### Exercício 1
Renomeia "icon" para "symbol" em todas as linhas dos registos abaixo e deixa o resto inalterado. Não incluas as imagens na resposta.
──────
Apesar de ser uma das analistas que mais publica no Ocidente sobre o Kremlin e a política interna russa, Anna Arutunyan não dá muitas entrevistas. Nascida na União Soviética, cresceu nos Estados Unidos e regressou a Moscovo no início da década de 2000 para trabalhar como jornalista. Nos últimos dez anos, contudo, tem vivido no estrangeiro, entre o Reino Unido e os Estados Unidos, colaborando como analista para organizações como o Crisis Group e o Wilson Center. No entanto, não perde a capacidade de olhar para o próprio país sem os vícios dos estrangeirados, não subscrevendo todos os consensos dos colegas — sobretudo no que diz respeito à figura de Vladimir Putin.
──────
### Exercício 2
Responde às perguntas sobre o excerto acerca de Anna Arutunyan, acima:
(a) Onde nasceu Anna Arutunyan?
(b) Quando regressou a Moscovo e com que fim?
(c) Com que organizações colaborou como analista?
──────
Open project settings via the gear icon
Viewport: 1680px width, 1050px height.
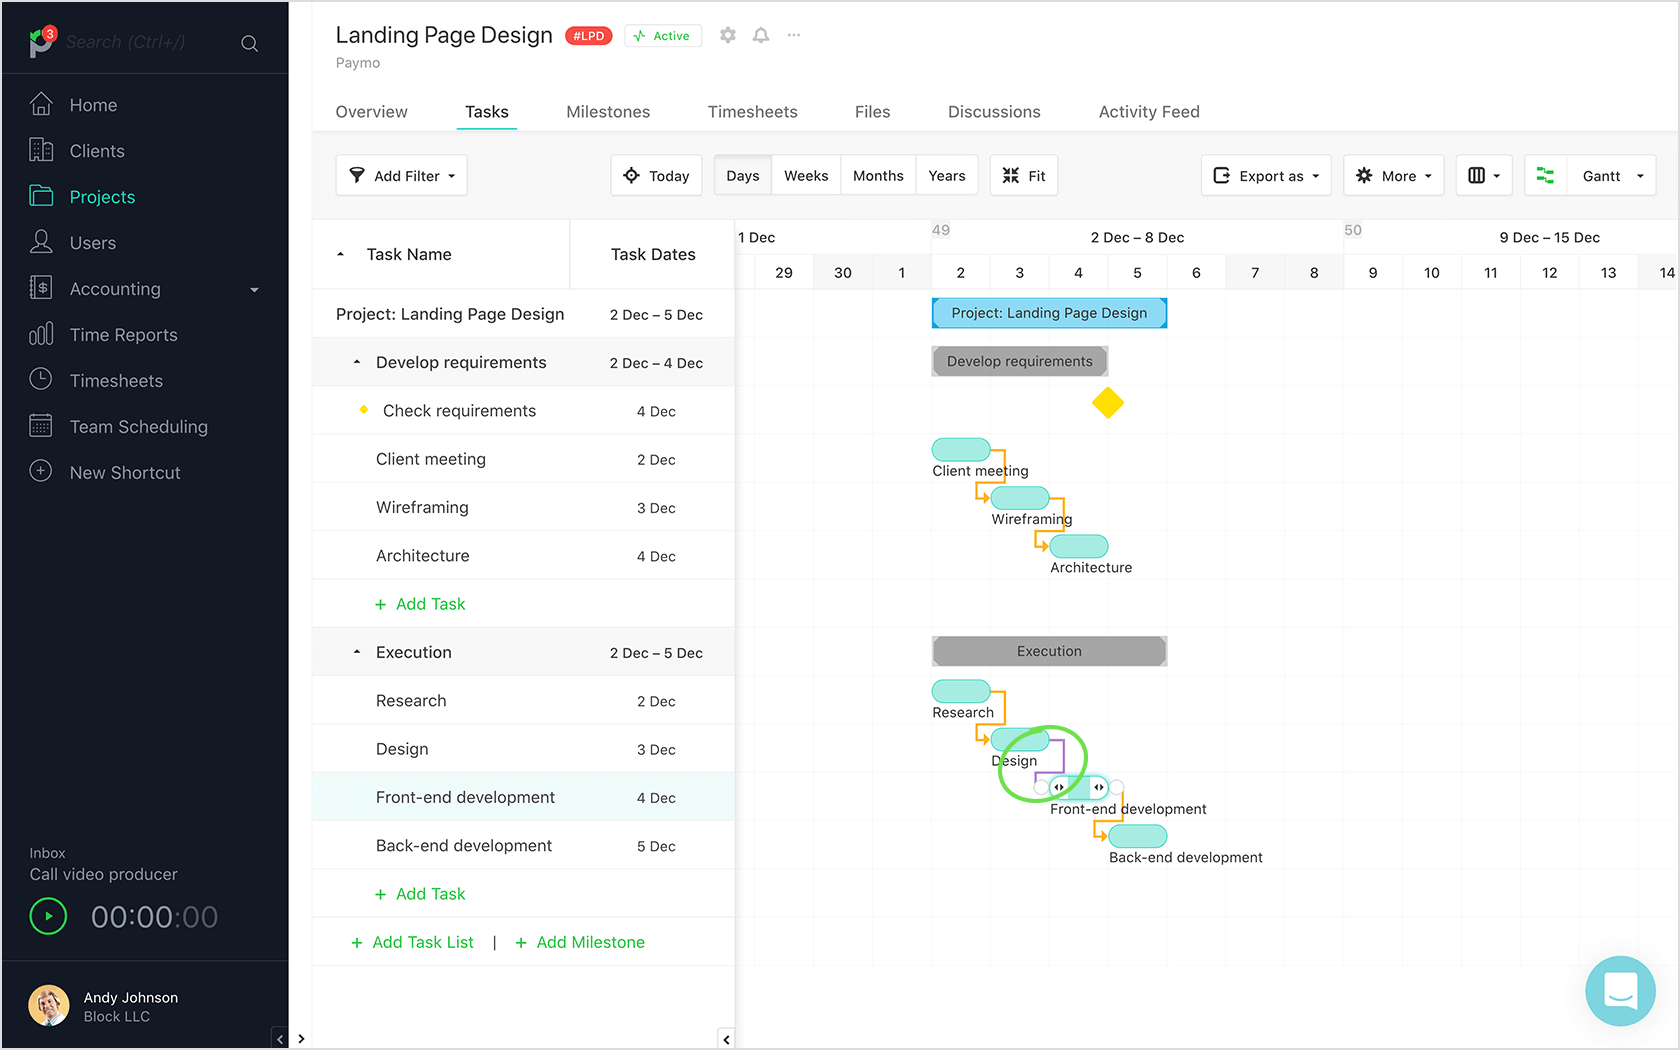727,35
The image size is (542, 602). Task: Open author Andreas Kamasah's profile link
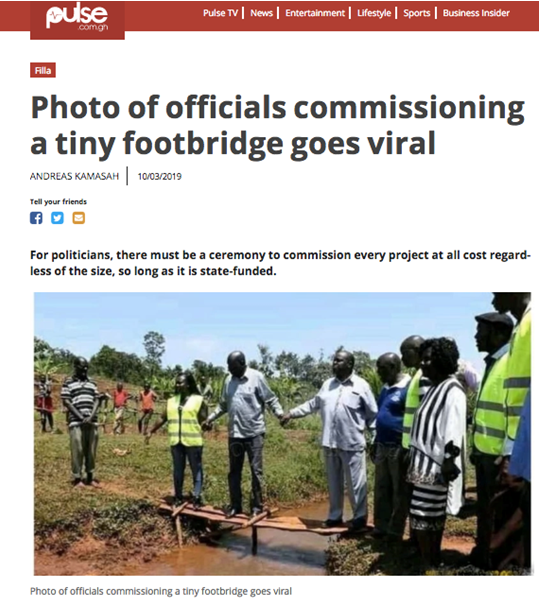[x=74, y=177]
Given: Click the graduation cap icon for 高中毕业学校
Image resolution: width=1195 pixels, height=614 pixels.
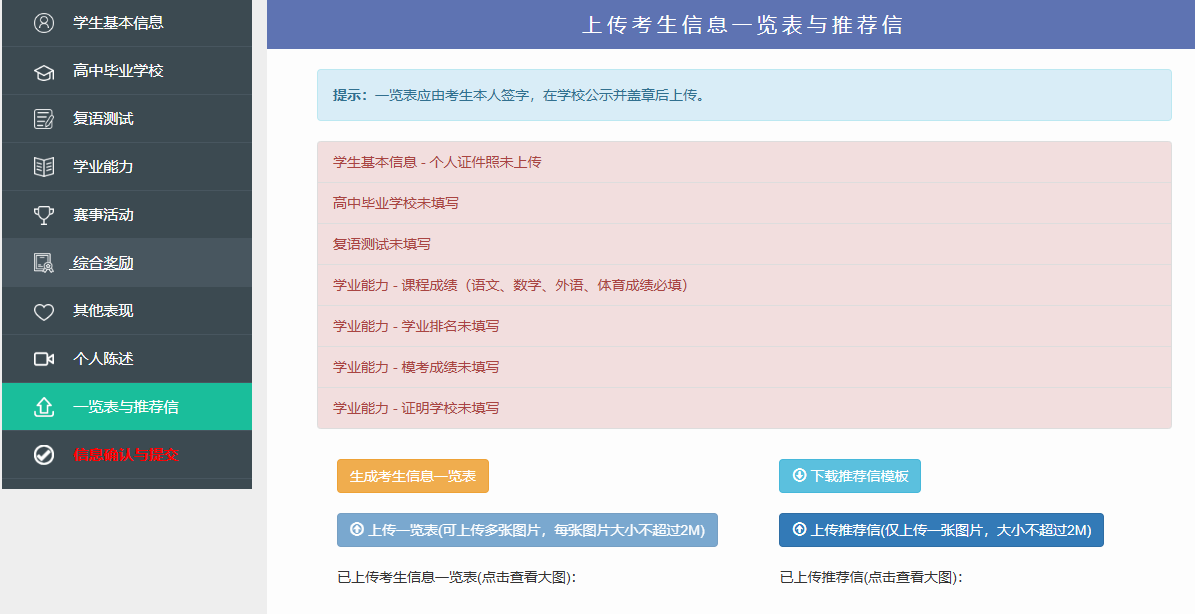Looking at the screenshot, I should (x=44, y=71).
──────
### Resolução 1
Open project settings via the gear symbol
Viewport: 1680px width, 1050px height.
727,35
The image size is (542, 602). Task: Open author Andreas Kamasah's profile link
[x=74, y=177]
Given: Click the graduation cap symbol for 高中毕业学校
Image resolution: width=1195 pixels, height=614 pixels.
Looking at the screenshot, I should (x=44, y=71).

### Resolução 2
(a) Na União Soviética.
(b) No início da década de 2000, para trabalhar como jornalista.
(c) Com o Crisis Group e o Wilson Center.